Sleeper attended grammar, or perhaps high school, at The Old Academy, located on West 2nd Street between Fulton and Franklin Streets in Chester.

Sleeper became well known in Delaware County. In the 1890s, he had at least partial control of a baseball team in Marcus Hook, some three miles southwest of Chester. He brought the team to Chester's 12th Street Park, which was bounded by 12th, Upland and Potter Streets.
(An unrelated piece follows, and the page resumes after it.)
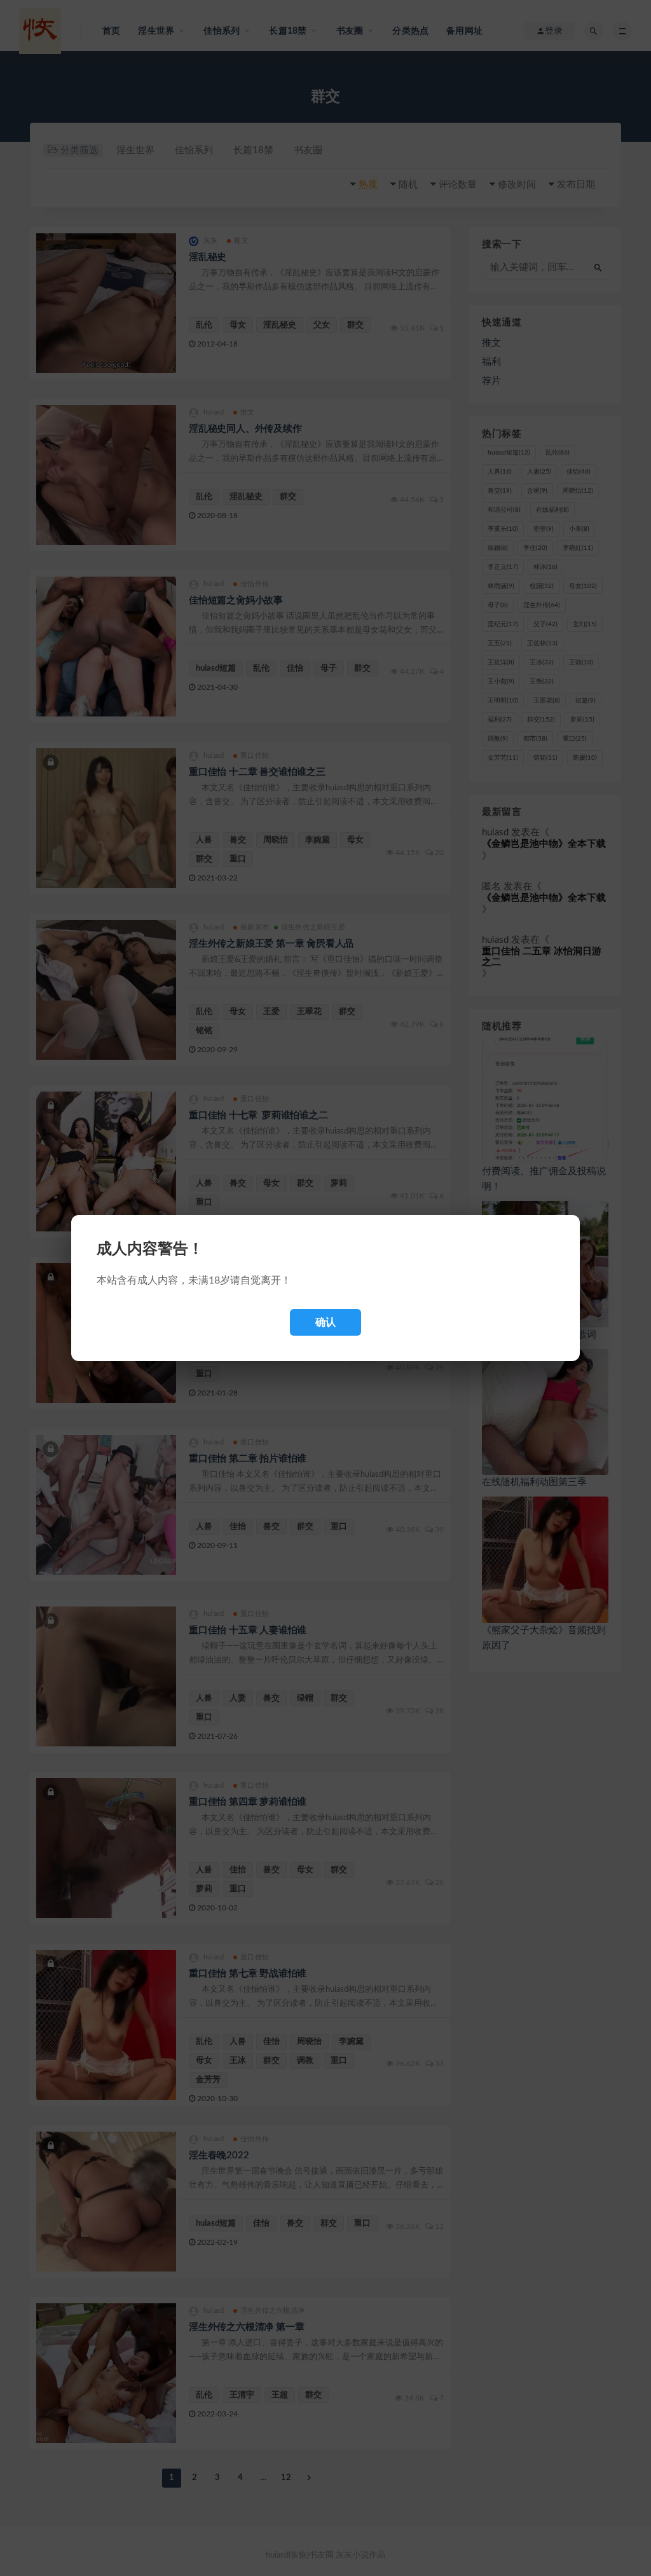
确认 (325, 1322)
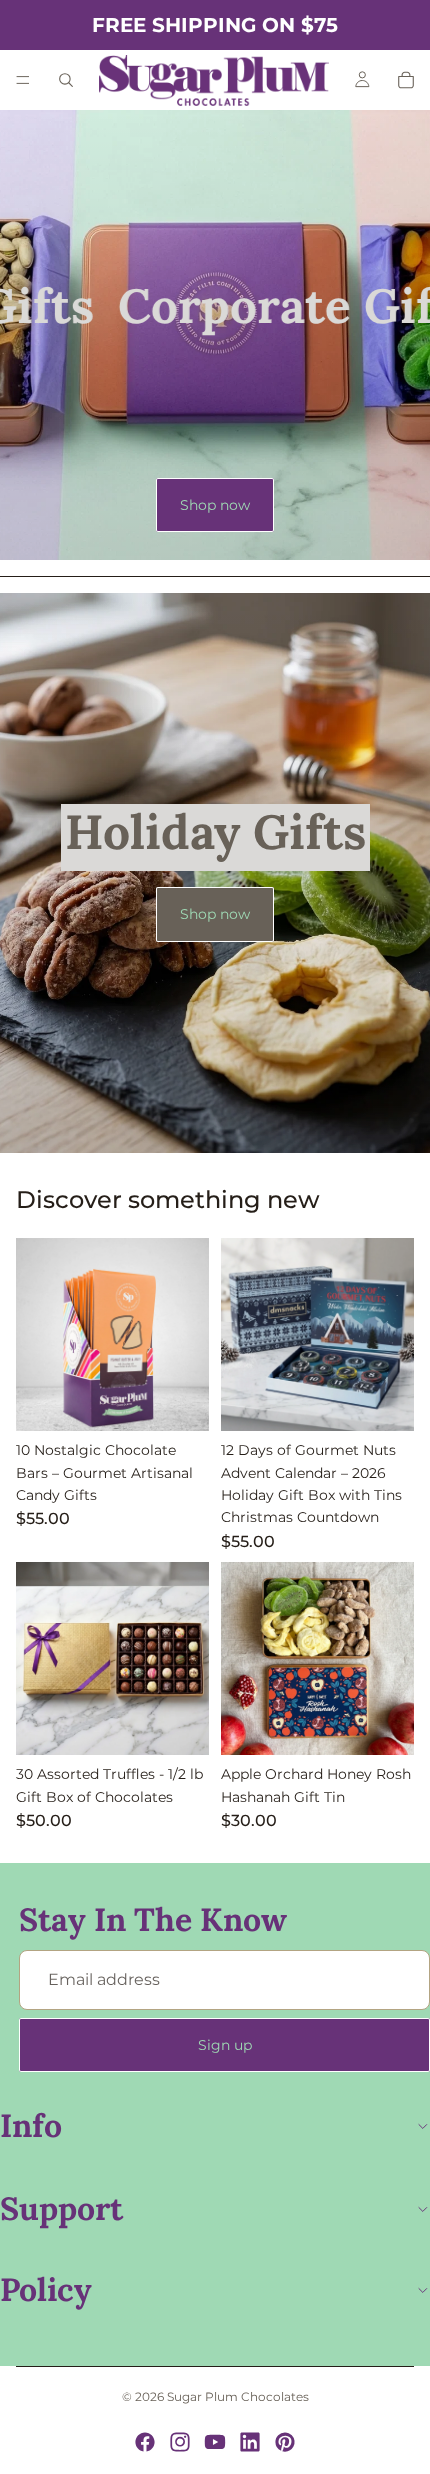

He eventually passed control of the team to local baseball impresario Jesse Frysinger, and it moved in 1900 to Wilmington, Delaware.

In October 1921, Sleeper bought part of the "Brow O' the Hill" estate at 8 Irving Road, Wallingford, Pennsylvania, from D. Edwin Irving for $4,250. He acquired the rest on March 18, 1930, from Samuel Lloyd Irving and his wife and Jeanette Irving Stull and her husband.

Sleeper died August 20, 1946. His will allowed his sister, Lottie Sleeper Hill, to live in "Brow O’ the Hill" until her death. But she had, in fact, already died and so the property was sold for $43,000 ($ today) to James H. Gorbey, who would go on to be mayor of Chester (1964 to 1967) and U.S. District Court judge from 1970 until his death in 1977.

Sleeper was a member of the Rotary Club and donated funds to support the Josiah Sleeper Award for recognition of patriotic service of foreign born Americans.